But, yes, the AAP supports gender-affirming care—by virtue of twisting data and ignoring dissent.
Notably, the AAP has gathered evidence of the efficacy of transition, but has refused to do a systematic evidence review, which evaluates the quality of that evidence. That is, you can find studies that say hormones improve depression, but if they are of very low quality, it means: “We have very little confidence in the effect estimate: The true effect is likely to be substantially different from the estimate of effect.”
Well, guess what? Non-partisan, governmental healthcare organizations in Sweden, Finland and the UK did conduct systematic evidence reviews, and they found the evidence to be of low and very-low quality.
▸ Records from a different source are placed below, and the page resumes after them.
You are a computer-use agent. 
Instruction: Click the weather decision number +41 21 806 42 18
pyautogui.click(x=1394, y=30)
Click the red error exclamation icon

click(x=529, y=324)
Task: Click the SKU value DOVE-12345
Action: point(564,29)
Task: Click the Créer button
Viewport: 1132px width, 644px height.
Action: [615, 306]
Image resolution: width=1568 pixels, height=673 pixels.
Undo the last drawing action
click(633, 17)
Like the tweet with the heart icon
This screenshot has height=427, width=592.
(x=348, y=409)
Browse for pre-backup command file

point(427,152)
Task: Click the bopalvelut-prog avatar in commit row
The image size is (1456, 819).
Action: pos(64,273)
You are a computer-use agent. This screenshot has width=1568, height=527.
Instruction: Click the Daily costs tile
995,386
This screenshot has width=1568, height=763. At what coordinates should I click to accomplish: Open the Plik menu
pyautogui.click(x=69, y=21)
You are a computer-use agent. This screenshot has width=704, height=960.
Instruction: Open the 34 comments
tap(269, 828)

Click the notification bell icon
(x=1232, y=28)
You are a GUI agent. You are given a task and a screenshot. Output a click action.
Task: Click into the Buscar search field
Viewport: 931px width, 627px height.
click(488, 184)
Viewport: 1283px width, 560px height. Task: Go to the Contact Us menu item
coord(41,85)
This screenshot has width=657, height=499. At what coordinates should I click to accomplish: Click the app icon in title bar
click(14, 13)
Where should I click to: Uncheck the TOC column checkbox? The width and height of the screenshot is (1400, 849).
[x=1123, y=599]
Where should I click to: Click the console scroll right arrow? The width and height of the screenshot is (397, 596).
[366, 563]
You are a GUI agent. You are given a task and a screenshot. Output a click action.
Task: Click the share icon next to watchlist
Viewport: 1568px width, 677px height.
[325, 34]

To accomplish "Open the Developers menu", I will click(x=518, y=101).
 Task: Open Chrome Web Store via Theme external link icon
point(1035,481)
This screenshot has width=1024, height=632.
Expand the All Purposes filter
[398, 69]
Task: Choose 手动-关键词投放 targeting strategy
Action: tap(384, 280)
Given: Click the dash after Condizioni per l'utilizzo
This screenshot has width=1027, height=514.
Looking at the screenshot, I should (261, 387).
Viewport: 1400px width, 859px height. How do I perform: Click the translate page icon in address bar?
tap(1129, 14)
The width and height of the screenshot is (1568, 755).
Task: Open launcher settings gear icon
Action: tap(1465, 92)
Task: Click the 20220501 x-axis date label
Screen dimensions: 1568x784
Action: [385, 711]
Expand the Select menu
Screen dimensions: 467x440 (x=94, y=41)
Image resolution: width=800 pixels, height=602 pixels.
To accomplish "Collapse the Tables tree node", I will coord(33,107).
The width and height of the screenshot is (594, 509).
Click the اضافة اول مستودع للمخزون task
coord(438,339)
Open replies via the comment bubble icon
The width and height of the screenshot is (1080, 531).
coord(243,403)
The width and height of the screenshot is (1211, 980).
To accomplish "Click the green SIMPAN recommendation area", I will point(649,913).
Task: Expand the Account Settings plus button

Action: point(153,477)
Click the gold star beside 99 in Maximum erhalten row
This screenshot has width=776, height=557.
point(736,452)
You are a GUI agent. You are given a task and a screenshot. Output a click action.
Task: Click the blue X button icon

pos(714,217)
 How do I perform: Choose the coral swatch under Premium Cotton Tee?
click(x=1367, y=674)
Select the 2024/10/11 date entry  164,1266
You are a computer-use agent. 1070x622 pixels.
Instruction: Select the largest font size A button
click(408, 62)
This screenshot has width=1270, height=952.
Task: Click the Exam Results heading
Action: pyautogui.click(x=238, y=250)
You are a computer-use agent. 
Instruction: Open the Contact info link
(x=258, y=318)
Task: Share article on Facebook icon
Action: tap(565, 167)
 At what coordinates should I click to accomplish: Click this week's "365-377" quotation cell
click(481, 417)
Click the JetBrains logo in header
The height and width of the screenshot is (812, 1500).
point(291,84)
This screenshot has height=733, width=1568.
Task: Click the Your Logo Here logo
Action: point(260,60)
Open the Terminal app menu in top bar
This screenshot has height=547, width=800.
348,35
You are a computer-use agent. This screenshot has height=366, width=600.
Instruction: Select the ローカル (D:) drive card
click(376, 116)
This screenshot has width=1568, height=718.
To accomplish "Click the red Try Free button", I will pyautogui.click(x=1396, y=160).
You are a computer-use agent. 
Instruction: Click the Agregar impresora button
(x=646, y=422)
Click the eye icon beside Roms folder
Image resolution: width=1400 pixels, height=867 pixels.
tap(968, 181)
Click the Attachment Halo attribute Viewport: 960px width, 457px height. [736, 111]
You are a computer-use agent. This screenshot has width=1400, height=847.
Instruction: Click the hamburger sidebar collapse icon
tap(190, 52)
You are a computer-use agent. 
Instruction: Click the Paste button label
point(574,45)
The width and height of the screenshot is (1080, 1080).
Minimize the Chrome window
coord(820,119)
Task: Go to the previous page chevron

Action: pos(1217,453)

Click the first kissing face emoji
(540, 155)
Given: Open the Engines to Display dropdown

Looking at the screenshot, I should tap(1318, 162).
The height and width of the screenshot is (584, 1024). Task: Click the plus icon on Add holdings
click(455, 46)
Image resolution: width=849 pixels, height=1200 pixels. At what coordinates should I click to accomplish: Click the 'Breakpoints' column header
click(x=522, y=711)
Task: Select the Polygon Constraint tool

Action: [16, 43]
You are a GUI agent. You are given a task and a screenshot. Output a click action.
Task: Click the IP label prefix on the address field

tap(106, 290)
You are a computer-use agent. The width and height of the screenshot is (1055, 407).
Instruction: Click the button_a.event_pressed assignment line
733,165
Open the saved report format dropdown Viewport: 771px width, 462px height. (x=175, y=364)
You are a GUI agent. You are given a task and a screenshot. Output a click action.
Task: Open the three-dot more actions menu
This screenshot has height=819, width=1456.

These countries all saw the same massive changes that we’ve seen here:
exponential increases in young people diagnosed, or self-diagnosing, with gender dysphoria;
a heretofore unseen population of teen girls with other mental health concerns and sudden trans identities;
an increase in the number of detransitioners, who regretted transitioning;
and an evidence base that didn’t support affirmation.
Many clinicians in these countries were alarmed by this, and blew the whistle or asked for governmental oversight—rather than denying it, covering it up or explaining it away, as medical associations and some of the clinicians they represent do here.
These countries have governmental bodies that conduct systematic evidence reviews and create non-political guidelines. They have socialized medicine, which means they collect better data and have little financial incentive to offer interventions that either may not work or might actively hurt people. So they stopped the affirmative model, opting for long-term, careful evaluation with multidisciplinary teams, and approve medical transition rarely, and with mandated long-term follow-up, often only within clinical trials.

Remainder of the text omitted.